=== DATA FOR THIS TASK ===

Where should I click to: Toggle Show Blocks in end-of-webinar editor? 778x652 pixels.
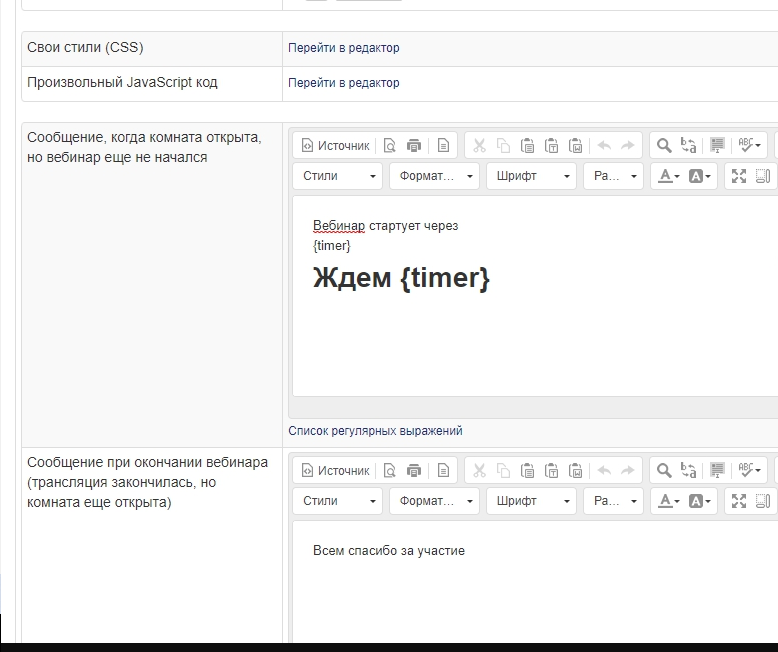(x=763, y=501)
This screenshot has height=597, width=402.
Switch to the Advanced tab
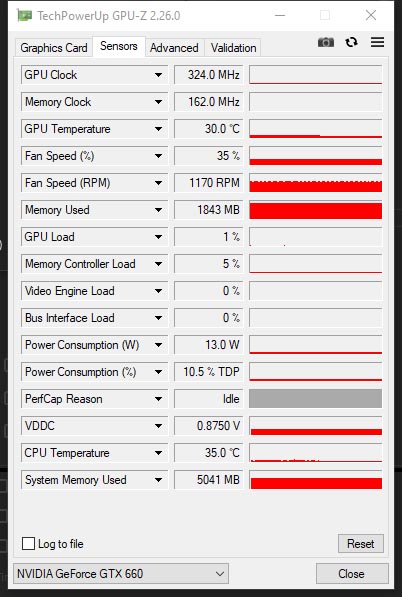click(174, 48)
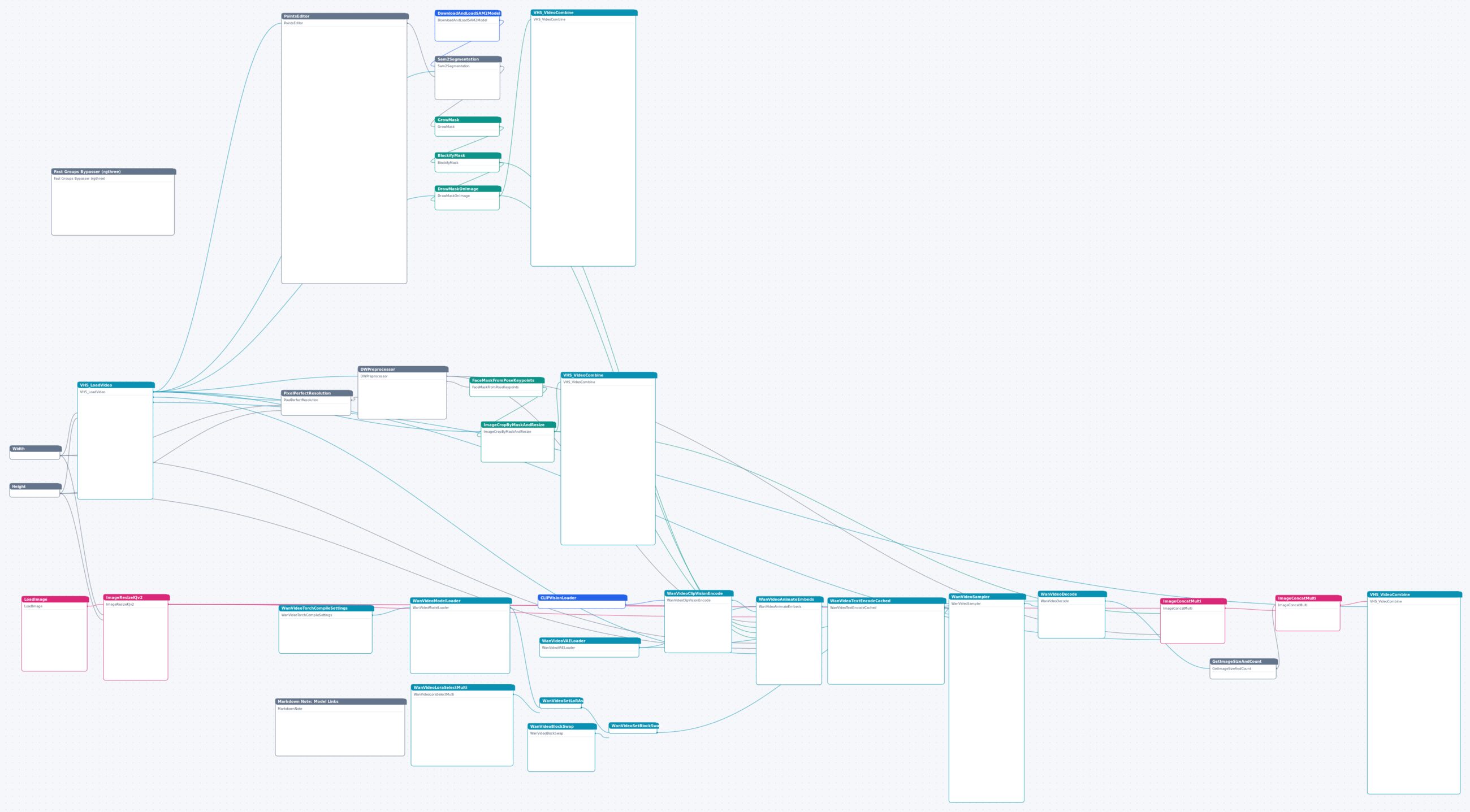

===

__TASK DETAILS__. Edit the records above by replacing "Advanced" with "General" and keeping everything else the same. Omit the pictures from your answer.

__COMPLETED TASK__.
Where should I click to: Toggle Show Blocks in end-of-webinar editor? 778x652 pixels.
(x=763, y=501)
This screenshot has height=597, width=402.
Switch to the General tab
click(174, 48)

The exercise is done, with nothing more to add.